• La Radiologia medica · Apr 1997

    Review

    [Spontaneous carotid-cavernous fistula: correlations between clinical findings and venous drainage].

    • F Calzolari and L Ravalli.
    • Servizio di Neuroradiologia dell'Arcispedale S. Anna, Clinica Oculistica dell'Università, Ferrara.
    • Radiol Med. 1997 Apr 1; 93 (4): 358-66.

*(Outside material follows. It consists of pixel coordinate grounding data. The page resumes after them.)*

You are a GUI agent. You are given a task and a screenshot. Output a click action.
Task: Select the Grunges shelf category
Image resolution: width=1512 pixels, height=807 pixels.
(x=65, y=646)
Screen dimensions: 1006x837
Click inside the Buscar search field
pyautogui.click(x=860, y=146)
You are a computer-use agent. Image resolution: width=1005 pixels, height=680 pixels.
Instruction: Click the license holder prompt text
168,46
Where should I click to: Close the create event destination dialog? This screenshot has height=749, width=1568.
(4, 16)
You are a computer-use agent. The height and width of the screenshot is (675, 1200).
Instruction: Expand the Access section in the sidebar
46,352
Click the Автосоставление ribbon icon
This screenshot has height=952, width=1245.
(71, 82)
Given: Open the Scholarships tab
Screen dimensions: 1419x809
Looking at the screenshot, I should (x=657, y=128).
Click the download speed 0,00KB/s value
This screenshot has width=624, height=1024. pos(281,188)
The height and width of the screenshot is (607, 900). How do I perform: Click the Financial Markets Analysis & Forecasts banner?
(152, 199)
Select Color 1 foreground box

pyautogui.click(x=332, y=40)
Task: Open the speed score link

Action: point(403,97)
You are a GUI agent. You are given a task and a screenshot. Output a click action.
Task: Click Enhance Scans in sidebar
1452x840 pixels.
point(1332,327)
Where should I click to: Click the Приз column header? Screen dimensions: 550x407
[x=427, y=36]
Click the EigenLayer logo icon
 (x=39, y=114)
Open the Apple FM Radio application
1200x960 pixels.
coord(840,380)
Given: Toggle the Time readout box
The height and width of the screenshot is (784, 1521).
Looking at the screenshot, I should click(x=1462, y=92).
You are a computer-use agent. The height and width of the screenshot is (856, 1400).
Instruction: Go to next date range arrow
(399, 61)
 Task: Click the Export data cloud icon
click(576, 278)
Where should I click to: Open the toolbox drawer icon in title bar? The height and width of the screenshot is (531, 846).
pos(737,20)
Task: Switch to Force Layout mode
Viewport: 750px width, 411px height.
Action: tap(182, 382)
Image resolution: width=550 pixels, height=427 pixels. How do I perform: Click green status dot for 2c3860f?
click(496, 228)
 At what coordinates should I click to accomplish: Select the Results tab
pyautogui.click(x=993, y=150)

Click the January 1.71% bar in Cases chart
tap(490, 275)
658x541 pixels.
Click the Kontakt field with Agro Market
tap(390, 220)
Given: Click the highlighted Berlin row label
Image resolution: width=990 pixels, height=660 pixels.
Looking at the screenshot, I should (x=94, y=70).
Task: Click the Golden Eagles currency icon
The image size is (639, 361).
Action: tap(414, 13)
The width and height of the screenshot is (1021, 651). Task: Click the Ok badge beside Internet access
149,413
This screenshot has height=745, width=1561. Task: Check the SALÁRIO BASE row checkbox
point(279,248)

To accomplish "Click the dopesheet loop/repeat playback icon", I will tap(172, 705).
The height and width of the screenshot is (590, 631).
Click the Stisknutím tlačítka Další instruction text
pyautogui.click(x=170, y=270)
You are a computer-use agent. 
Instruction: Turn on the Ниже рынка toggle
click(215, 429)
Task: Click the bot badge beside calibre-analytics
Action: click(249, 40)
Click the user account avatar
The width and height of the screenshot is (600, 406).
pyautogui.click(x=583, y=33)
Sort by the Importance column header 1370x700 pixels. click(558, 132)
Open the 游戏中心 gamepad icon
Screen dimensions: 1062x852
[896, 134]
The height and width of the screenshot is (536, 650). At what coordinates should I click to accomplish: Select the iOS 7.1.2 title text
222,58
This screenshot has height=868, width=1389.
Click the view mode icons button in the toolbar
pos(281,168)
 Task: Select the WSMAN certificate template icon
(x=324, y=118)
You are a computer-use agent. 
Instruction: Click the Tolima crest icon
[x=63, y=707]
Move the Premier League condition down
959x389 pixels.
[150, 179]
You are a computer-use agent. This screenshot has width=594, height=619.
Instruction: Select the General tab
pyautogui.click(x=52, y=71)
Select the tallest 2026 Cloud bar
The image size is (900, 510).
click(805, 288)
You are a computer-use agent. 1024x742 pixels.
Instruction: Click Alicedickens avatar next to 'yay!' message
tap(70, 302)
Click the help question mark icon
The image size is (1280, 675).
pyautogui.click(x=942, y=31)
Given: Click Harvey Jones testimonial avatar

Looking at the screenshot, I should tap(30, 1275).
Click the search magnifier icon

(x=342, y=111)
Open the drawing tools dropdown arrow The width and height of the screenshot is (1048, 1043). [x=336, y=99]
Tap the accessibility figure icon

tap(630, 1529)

    AbstractWe reviewed retrospectively 6 cases of spontaneous carotid cavernous fistulas to discuss the differences in clinical findings depending on venous patterns. Orbit US was performed in all patients but one and all patients were examined with CT and intraarterial digital subtraction angiography (DSA). Orbit US, performed in 5 patients with ocular signs, showed dilation of the ophthalmic veins, in 3 cases bilaterally. CT was performed to demonstrate possible lesions of the orbit apex or skull base and showed dilation of the superior ophthalmic vein in 4 patients, bilateral in only one case. Moreover, CT detected enlargement of the cavernous sinuses in 4 cases (3 unilateral, one bilateral). Dynamic CT, performed in 2 patients, showed early opacification of both cavernous sinuses. DSA was carried out on the basis of clinical data and US and CT findings. It diagnosed carotid cavernous fistulas in all cases. The fistulas were bilateral in 3 subjects. In all the patients with exophthalmos, conjunctival chemosis and dilated episcleral veins, the superior ophthalmic vein was the main venous drainage from the cavernous sinus. Only 4 of these patients had abducent nerve palsy; bruit was present in 2 cases only. The ocular signs were contralateral to the fistula in one patient. In the patient presenting III, IV and VI nerve palsy, the venous drainage was direct from the cavernous sinus to pericarotid plexus, pterygoid plexus and inferior petrosal sinus; in this case there were no ocular signs. The clinical findings of spontaneous cavernous fistulas are caused by the arterial supply and, especially, by the venous drainage of the fistula; for the early diagnosis and treatment it is important to know that some patients do not exhibit the classic triad of symptoms, characterized by pulsating exophthalmos, bruit and conjunctival chemosis. Our experience has confirmed that spontaneous carotid cavernous fistulas may be characterized by atypical clinical findings, such as ocular signs contralateral to the fistula side or palsies of cranial nerves only.